## BEGIN
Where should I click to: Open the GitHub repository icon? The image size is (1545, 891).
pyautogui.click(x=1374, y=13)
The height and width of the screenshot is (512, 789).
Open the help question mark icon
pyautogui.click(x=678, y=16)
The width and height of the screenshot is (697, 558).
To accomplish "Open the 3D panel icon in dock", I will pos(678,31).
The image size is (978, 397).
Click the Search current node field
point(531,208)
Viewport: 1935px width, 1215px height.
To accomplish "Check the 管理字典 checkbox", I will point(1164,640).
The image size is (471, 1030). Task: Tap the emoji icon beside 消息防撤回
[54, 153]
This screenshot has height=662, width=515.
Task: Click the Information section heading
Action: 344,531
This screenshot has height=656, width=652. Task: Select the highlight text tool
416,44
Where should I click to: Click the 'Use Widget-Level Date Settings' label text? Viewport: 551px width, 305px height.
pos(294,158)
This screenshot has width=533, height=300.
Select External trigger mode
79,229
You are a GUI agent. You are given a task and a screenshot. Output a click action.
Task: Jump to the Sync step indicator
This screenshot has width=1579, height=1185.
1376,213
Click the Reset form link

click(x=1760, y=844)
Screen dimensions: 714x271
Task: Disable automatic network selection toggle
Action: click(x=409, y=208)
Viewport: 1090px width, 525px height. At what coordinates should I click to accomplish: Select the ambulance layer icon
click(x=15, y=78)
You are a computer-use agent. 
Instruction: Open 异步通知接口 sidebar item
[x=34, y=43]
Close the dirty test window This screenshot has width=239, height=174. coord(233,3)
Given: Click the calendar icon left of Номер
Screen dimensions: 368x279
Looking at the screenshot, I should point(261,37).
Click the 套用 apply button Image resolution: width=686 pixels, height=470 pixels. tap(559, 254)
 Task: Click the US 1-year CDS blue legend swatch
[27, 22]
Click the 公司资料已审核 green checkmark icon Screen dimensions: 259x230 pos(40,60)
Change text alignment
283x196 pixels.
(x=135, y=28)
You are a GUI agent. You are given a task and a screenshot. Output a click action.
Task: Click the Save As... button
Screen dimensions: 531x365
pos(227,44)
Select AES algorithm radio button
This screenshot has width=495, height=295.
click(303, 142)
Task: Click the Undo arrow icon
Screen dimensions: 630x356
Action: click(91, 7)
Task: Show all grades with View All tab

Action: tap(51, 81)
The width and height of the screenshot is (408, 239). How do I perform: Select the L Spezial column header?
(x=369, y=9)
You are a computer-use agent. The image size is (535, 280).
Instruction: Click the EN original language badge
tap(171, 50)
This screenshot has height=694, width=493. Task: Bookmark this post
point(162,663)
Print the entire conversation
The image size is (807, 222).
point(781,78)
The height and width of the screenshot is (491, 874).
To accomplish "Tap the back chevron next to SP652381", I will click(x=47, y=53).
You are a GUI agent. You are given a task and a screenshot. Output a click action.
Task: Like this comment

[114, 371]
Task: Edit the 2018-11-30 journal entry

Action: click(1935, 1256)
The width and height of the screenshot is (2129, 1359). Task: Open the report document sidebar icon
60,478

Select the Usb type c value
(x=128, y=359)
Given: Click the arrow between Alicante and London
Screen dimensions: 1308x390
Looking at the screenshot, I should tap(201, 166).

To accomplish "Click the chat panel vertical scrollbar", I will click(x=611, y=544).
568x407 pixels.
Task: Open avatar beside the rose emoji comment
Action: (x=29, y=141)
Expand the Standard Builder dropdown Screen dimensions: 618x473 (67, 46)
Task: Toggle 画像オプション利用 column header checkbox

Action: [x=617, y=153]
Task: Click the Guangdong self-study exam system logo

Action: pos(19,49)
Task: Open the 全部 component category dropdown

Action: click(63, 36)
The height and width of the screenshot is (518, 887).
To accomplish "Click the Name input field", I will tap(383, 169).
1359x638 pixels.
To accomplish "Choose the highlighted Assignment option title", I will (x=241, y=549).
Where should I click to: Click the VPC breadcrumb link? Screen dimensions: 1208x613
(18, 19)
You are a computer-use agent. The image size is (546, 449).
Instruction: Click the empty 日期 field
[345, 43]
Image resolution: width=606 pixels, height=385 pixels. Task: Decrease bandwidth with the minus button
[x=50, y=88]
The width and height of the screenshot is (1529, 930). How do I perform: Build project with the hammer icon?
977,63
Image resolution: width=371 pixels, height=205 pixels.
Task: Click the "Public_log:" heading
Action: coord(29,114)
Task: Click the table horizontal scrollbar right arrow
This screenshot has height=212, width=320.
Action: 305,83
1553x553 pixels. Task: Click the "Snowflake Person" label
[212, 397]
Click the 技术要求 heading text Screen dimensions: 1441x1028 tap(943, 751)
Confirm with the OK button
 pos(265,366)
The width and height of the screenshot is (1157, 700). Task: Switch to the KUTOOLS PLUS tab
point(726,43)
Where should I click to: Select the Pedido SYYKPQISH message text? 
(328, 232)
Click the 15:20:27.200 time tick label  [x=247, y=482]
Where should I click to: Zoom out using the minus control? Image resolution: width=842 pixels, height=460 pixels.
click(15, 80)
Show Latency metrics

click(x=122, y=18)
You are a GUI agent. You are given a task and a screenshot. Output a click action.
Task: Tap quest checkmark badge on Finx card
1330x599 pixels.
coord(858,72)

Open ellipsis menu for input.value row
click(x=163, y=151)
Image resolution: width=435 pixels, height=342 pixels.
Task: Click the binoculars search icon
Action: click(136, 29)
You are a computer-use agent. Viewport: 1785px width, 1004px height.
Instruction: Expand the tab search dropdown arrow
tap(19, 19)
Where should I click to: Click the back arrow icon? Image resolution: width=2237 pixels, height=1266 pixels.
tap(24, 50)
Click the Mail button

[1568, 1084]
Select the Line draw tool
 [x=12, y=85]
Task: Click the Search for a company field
## END
• **Work to do**
Turn every line of the items above into a numbered list, one line per number, and leave out the blank lines.

• **Result**
1. Where should I click to: Open the GitHub repository icon? The image size is (1545, 891).
2. pyautogui.click(x=1374, y=13)
3. The height and width of the screenshot is (512, 789).
4. Open the help question mark icon
5. pyautogui.click(x=678, y=16)
6. The width and height of the screenshot is (697, 558).
7. To accomplish "Open the 3D panel icon in dock", I will pos(678,31).
8. The image size is (978, 397).
9. Click the Search current node field
10. point(531,208)
11. Viewport: 1935px width, 1215px height.
12. To accomplish "Check the 管理字典 checkbox", I will point(1164,640).
13. The image size is (471, 1030). Task: Tap the emoji icon beside 消息防撤回
14. [54, 153]
15. This screenshot has height=662, width=515.
16. Task: Click the Information section heading
17. Action: 344,531
18. This screenshot has height=656, width=652. Task: Select the highlight text tool
19. 416,44
20. Where should I click to: Click the 'Use Widget-Level Date Settings' label text? Viewport: 551px width, 305px height.
21. pos(294,158)
22. This screenshot has width=533, height=300.
23. Select External trigger mode
24. 79,229
25. You are a GUI agent. You are given a task and a screenshot. Output a click action.
26. Task: Jump to the Sync step indicator
27. This screenshot has width=1579, height=1185.
28. 1376,213
29. Click the Reset form link
30. click(x=1760, y=844)
31. Screen dimensions: 714x271
32. Task: Disable automatic network selection toggle
33. Action: click(x=409, y=208)
34. Viewport: 1090px width, 525px height. At what coordinates should I click to accomplish: Select the ambulance layer icon
35. click(x=15, y=78)
36. You are a computer-use agent. 
37. Instruction: Open 异步通知接口 sidebar item
38. [x=34, y=43]
39. Close the dirty test window This screenshot has width=239, height=174. coord(233,3)
40. Given: Click the calendar icon left of Номер
41. Screen dimensions: 368x279
42. Looking at the screenshot, I should point(261,37).
43. Click the 套用 apply button Image resolution: width=686 pixels, height=470 pixels. tap(559, 254)
44.  Task: Click the US 1-year CDS blue legend swatch
45. [27, 22]
46. Click the 公司资料已审核 green checkmark icon Screen dimensions: 259x230 pos(40,60)
47. Change text alignment
48. 283x196 pixels.
49. (x=135, y=28)
50. You are a GUI agent. You are given a task and a screenshot. Output a click action.
51. Task: Click the Save As... button
52. Screen dimensions: 531x365
53. pos(227,44)
54. Select AES algorithm radio button
55. This screenshot has width=495, height=295.
56. click(303, 142)
57. Task: Click the Undo arrow icon
58. Screen dimensions: 630x356
59. Action: click(91, 7)
60. Task: Show all grades with View All tab
61. Action: tap(51, 81)
62. The width and height of the screenshot is (408, 239). How do I perform: Select the L Spezial column header?
63. (x=369, y=9)
64. You are a computer-use agent. The image size is (535, 280).
65. Instruction: Click the EN original language badge
66. tap(171, 50)
67. This screenshot has height=694, width=493. Task: Bookmark this post
68. point(162,663)
69. Print the entire conversation
70. The image size is (807, 222).
71. point(781,78)
72. The height and width of the screenshot is (491, 874).
73. To accomplish "Tap the back chevron next to SP652381", I will click(x=47, y=53).
74. You are a GUI agent. You are given a task and a screenshot. Output a click action.
75. Task: Like this comment
76. [114, 371]
77. Task: Edit the 2018-11-30 journal entry
78. Action: click(1935, 1256)
79. The width and height of the screenshot is (2129, 1359). Task: Open the report document sidebar icon
80. 60,478
81. Select the Usb type c value
82. (x=128, y=359)
83. Given: Click the arrow between Alicante and London
84. Screen dimensions: 1308x390
85. Looking at the screenshot, I should tap(201, 166).
86. To accomplish "Click the chat panel vertical scrollbar", I will click(x=611, y=544).
87. 568x407 pixels.
88. Task: Open avatar beside the rose emoji comment
89. Action: (x=29, y=141)
90. Expand the Standard Builder dropdown Screen dimensions: 618x473 (67, 46)
91. Task: Toggle 画像オプション利用 column header checkbox
92. Action: [x=617, y=153]
93. Task: Click the Guangdong self-study exam system logo
94. Action: pos(19,49)
95. Task: Open the 全部 component category dropdown
96. Action: click(63, 36)
97. The height and width of the screenshot is (518, 887).
98. To accomplish "Click the Name input field", I will tap(383, 169).
99. 1359x638 pixels.
100. To accomplish "Choose the highlighted Assignment option title", I will (x=241, y=549).
101. Where should I click to: Click the VPC breadcrumb link? Screen dimensions: 1208x613
102. (18, 19)
103. You are a computer-use agent. The image size is (546, 449).
104. Instruction: Click the empty 日期 field
105. [345, 43]
106. Image resolution: width=606 pixels, height=385 pixels. Task: Decrease bandwidth with the minus button
107. [x=50, y=88]
108. The width and height of the screenshot is (1529, 930). How do I perform: Build project with the hammer icon?
109. 977,63
110. Image resolution: width=371 pixels, height=205 pixels.
111. Task: Click the "Public_log:" heading
112. Action: coord(29,114)
113. Task: Click the table horizontal scrollbar right arrow
114. This screenshot has height=212, width=320.
115. Action: 305,83
116. 1553x553 pixels. Task: Click the "Snowflake Person" label
117. [212, 397]
118. Click the 技术要求 heading text Screen dimensions: 1441x1028 tap(943, 751)
119. Confirm with the OK button
120.  pos(265,366)
121. The width and height of the screenshot is (1157, 700). Task: Switch to the KUTOOLS PLUS tab
122. point(726,43)
123. Where should I click to: Select the Pedido SYYKPQISH message text? 
124. (328, 232)
125. Click the 15:20:27.200 time tick label  [x=247, y=482]
126. Where should I click to: Zoom out using the minus control? Image resolution: width=842 pixels, height=460 pixels.
127. click(15, 80)
128. Show Latency metrics
129. click(x=122, y=18)
130. You are a GUI agent. You are given a task and a screenshot. Output a click action.
131. Task: Tap quest checkmark badge on Finx card
132. 1330x599 pixels.
133. coord(858,72)
134. Open ellipsis menu for input.value row
135. click(x=163, y=151)
136. Image resolution: width=435 pixels, height=342 pixels.
137. Task: Click the binoculars search icon
138. Action: click(136, 29)
139. You are a computer-use agent. Viewport: 1785px width, 1004px height.
140. Instruction: Expand the tab search dropdown arrow
141. tap(19, 19)
142. Where should I click to: Click the back arrow icon? Image resolution: width=2237 pixels, height=1266 pixels.
143. tap(24, 50)
144. Click the Mail button
145. [1568, 1084]
146. Select the Line draw tool
147.  [x=12, y=85]
148. Task: Click the Search for a company field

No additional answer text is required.